Esta administración ha gozado de buena suerte, pero también ha gozado del beneficio de tener y poder disponer libre y discrecionalmente de un ahorro consolidado a lo largo de casi treinta años. Todo un período ‘neoliberal’ en el que quienes tuvieron bajo su encomienda el gobierno del país, decidieron incursionar en prácticas profesionales de gestión de las finanzas públicas con el único objetivo de terminar, de una vez por todas, con las crisis sexenales.
Este año transcurrirá sin mayores descalabros; sin embargo, ¿cuánto tiempo lograremos transitar con la misma suerte? ¿Se controlará algún día la inflación? ¿El aterrizaje de la paridad cambiaria será paulatino?

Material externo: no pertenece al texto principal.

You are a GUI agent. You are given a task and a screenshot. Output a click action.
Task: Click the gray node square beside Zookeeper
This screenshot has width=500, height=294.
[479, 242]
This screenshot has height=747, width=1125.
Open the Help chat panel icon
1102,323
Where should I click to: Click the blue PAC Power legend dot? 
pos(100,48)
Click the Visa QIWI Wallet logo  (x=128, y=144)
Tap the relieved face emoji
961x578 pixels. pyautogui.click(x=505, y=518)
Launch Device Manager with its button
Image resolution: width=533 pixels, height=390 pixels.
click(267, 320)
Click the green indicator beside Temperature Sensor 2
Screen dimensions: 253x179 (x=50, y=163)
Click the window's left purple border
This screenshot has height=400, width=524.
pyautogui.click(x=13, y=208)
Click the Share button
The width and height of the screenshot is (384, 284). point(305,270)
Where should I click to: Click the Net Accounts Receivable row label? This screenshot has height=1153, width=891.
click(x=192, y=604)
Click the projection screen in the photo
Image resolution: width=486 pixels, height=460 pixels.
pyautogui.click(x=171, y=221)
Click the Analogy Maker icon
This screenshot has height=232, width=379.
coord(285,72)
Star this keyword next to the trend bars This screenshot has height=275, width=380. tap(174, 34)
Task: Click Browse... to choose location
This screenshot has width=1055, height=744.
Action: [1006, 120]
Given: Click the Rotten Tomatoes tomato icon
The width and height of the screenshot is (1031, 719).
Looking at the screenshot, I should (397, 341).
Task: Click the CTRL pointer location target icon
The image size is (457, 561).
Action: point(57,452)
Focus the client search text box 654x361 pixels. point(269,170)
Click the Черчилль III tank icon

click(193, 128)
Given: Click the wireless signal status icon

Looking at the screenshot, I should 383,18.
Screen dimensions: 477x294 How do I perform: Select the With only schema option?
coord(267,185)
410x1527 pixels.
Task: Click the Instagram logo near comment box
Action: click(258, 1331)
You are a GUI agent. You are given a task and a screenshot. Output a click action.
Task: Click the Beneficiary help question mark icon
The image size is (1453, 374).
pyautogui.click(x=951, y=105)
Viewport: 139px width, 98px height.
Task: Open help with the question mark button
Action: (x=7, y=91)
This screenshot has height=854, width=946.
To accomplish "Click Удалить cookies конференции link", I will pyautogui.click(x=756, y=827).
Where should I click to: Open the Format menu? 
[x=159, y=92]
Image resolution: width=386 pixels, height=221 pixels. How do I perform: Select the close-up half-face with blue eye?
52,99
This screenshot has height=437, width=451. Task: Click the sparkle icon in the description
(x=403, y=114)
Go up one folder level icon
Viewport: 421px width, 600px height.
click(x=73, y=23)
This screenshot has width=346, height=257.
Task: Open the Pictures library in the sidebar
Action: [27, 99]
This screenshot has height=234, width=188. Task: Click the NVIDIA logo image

Difícilmente mis hijos podrían comprender qué es una devaluación si no la han vivido. Más aún, serán incapaces de atesorar lo que es una democracia, si no han experimentado lo que significa vivir en una dictadura de partido. Si ellos apenas se incrustan en el mercado laboral, realmente son incapaces de saber cuál es el efecto negativo de la inflación en el poder adquisitivo del salario.
Mis hijos saben de la existencia de las devaluaciones porque aparecen descritas en sus libros de historia, de la misma forma en que yo estudié la Gran Depresión del 29. Su valoración del daño y afectación que provoca una crisis económica a la vida de las personas es dogmática, porque ni ellos, ni ninguno de sus amigos y compañeros de generación, la ha vivido.
Pareciera que la generación de nuevos electores podría estar destinada a aprender historia de la mala manera: repitiendo sus errores.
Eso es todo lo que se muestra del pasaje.